Murad lembrou que a primeira legislação sobre o tema, no Brasil, foi a Lei Afonso Arinos, de 1951, que considerava o racismo uma contravenção. Em 1989, já depois de promulgada a nova Constituição Federal, a nova lei passou a considerar este tipo de ato como um crime.

— A realidade brasileira apesenta ocorrências de racismo em nível inaceitável. Essas pessoas têm de ser punidas. Essa estupidez têm de ser punida criminalmente. Fico contente que o Ministério Público gaúcho já tenha convocado o Esportivo, e que o clube esteja pedindo à torcida que identifique os autores. O racismo é um problema estrutural, e o nosso maior problema estrutural é a impunidade — analisa, recordando que o futebol tem sido um lugar de afirmação do valor e de ascensão social de negros, mestiços e brancos pobres.

— O racismo vem de fora dos gramados. Vem da sociedade, que não incorpora os negros. Estes foram aceitos nos clubes por sua competência, pelos valores que trouxeram, melhorando o estilo brasileiro de jogar, com movimentos da capoeira, do samba, do maxixe. Assim, ajudaram a mudar o futebol brasileiro e a fazer dele o maior evento da nossa cultura popular. Entretanto, como nossa sociedade não os aceita, negros, e também mulheres ganham menos que os brancos. O Índice de Desenvolvimento Humano do país sem os negros e mestiços é um, e com negros e mestiços, cai drasticamente. Isso, apesar de toda a demonstração de que negros são tão capazes quanto os brancos.

A meses de sediar a Copa do Mundo pela segunda vez, o futebol brasileiro parece voltar na história a uma época pouco conhecida em que preconceitos raciais e sociais imperavam também em campo.

— Historicamente, o futebol brasileiro foi racista, elitista e excludente nas três primeiras décadas (do século 20). Houve algumas iniciativas, como a do Bangu, no Rio, em 1905, e do Corinthians, em São Paulo, não com negros, mas com brancos pobres e imigrantes. Mas, de fato, a pedra de toque foi o Vasco, no Rio, ns anos 20. O Vasco foi o primeiro a efetivamente incorporar a luta contra o racismo como parte de sua política, ao passo que os outros tiveram isso como algo eventual, pontual. Já o Vasco teve um papel proeminente nesta história — relata Murad. — Em 1933, com a adoção do profissionalismo, foi uma maneira de se incluir negros e pobres. A partir do anos 40 e 50, o futebol brasileiro se firma como o maior evento popular do país, graças também a conquistas internacionais da seleção, do Botafogo de Garrincha, do Santos de Pelé.
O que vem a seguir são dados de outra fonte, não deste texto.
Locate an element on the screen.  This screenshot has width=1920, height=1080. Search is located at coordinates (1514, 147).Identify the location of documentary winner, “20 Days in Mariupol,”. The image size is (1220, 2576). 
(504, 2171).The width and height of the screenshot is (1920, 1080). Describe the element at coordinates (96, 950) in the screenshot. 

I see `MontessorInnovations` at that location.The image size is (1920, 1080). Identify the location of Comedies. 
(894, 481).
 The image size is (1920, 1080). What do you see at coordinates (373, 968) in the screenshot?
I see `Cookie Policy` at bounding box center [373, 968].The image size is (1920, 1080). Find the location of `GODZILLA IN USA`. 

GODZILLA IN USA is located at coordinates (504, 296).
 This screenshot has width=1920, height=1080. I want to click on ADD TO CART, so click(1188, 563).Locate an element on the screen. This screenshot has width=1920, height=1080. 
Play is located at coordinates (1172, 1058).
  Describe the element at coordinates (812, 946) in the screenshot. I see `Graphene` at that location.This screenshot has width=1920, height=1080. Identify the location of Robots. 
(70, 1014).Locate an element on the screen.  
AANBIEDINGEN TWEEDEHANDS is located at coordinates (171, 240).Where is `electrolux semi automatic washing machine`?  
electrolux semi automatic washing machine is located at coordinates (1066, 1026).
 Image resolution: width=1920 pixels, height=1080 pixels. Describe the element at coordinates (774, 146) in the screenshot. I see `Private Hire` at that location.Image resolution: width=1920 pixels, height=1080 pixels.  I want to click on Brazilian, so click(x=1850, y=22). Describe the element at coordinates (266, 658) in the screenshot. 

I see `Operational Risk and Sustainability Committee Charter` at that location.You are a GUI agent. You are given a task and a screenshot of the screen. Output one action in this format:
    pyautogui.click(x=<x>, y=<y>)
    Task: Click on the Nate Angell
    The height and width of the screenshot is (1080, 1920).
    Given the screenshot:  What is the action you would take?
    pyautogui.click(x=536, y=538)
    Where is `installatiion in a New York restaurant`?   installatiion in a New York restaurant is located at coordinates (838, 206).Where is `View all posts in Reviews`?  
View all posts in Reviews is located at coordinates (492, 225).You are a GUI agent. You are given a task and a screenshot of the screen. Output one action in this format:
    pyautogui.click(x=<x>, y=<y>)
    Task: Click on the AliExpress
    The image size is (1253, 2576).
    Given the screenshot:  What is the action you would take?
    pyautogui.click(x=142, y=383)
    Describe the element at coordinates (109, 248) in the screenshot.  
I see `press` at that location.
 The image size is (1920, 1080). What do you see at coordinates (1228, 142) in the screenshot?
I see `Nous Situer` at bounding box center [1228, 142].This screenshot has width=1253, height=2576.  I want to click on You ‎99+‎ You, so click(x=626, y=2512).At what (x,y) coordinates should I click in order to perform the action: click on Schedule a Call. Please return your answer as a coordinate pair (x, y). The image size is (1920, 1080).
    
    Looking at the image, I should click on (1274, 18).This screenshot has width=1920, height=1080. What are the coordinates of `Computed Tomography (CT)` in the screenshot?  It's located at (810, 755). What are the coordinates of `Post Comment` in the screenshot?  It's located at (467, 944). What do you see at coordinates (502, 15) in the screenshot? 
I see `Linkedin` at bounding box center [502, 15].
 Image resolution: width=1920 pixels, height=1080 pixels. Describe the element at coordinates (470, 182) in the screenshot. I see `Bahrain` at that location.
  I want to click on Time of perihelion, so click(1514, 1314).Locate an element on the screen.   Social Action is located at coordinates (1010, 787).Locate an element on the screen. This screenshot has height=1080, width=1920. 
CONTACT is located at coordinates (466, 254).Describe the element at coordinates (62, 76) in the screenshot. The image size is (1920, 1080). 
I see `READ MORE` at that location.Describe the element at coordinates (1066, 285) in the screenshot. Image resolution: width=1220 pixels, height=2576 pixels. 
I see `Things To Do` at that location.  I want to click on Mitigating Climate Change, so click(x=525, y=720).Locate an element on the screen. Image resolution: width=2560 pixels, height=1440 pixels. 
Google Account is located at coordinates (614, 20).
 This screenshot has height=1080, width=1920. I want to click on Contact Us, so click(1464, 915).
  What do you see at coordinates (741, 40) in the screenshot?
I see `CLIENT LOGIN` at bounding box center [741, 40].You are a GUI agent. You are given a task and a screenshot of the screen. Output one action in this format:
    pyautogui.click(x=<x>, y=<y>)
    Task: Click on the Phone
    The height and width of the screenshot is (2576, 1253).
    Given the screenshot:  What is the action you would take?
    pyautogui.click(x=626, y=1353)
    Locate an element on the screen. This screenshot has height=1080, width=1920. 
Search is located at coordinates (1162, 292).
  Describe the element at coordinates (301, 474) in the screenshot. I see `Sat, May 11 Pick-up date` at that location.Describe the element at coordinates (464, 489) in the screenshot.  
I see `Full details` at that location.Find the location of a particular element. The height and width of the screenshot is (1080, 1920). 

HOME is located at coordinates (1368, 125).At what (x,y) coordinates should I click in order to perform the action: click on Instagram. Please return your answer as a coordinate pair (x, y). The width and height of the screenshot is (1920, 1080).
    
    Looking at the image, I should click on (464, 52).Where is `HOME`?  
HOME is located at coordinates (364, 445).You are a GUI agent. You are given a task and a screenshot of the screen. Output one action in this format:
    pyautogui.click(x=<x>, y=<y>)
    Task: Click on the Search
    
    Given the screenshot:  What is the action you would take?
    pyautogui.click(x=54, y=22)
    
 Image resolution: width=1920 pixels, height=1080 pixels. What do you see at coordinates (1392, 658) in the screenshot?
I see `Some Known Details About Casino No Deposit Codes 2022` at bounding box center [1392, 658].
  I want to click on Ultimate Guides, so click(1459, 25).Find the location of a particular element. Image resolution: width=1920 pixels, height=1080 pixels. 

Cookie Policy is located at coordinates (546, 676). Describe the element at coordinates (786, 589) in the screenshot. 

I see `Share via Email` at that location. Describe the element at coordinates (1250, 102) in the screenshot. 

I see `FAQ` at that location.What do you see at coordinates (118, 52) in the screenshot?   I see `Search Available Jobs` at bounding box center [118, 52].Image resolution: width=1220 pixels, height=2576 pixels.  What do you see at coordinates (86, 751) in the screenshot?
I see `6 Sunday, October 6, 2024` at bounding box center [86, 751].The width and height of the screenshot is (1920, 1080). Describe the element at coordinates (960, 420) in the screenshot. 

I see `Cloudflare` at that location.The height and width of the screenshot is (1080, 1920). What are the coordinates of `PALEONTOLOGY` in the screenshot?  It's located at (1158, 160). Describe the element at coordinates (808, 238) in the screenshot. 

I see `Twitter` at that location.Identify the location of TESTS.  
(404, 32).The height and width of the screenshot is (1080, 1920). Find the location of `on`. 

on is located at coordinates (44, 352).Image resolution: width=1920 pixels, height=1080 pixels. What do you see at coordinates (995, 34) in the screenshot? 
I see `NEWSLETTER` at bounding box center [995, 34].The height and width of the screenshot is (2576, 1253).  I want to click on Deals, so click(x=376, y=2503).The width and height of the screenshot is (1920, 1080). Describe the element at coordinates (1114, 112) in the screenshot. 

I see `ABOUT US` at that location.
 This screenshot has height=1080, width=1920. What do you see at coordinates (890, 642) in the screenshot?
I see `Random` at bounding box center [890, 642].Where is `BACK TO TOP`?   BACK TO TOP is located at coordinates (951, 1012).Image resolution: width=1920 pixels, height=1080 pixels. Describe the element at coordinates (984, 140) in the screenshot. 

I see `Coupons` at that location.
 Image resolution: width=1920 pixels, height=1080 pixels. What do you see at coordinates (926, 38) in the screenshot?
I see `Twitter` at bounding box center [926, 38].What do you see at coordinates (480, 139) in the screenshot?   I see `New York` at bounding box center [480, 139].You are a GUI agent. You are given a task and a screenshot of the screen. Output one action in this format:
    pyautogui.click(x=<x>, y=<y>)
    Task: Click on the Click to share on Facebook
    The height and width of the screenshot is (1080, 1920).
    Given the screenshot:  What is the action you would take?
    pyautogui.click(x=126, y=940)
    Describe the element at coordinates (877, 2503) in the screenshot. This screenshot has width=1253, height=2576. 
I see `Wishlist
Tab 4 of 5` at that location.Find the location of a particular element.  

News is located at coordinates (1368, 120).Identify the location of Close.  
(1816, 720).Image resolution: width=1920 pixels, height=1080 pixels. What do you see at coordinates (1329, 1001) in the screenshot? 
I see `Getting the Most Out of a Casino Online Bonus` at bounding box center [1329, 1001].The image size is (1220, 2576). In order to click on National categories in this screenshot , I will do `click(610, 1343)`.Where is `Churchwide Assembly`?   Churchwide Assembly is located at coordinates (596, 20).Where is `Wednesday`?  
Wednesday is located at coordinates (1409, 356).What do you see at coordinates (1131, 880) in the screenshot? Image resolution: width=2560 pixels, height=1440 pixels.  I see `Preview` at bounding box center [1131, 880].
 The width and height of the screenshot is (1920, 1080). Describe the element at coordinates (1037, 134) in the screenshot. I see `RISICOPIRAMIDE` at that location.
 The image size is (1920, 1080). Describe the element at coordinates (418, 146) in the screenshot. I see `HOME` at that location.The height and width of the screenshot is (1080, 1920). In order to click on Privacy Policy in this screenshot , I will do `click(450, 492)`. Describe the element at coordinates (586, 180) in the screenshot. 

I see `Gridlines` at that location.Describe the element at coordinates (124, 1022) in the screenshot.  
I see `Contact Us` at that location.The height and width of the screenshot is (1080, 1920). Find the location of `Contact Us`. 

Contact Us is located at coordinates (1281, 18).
Especialista em pesquisas sobre a origem do futebol e também sobre a violência das torcidas, Murad lançou há pouco a obra “Para entender a violência no futebol”. Em seu entender, mais do que apenas um esporte, o futebol é uma maneira de se compreender o próprio país.

— Através do futebol, se entende o Brasil. A história do negro mostra, por meio do futebol, o que é o Brasil, com sua estupidez e com tentativas de inclusão. É algo revelador das nossas raízes. É preciso punição criminal (a quem pratica ofensas racistas) e uma campanha de conscientização ampla, por meio da mídia, para incluir valores, falar de cidadania e enfrentar o preconceito — conclui Murad.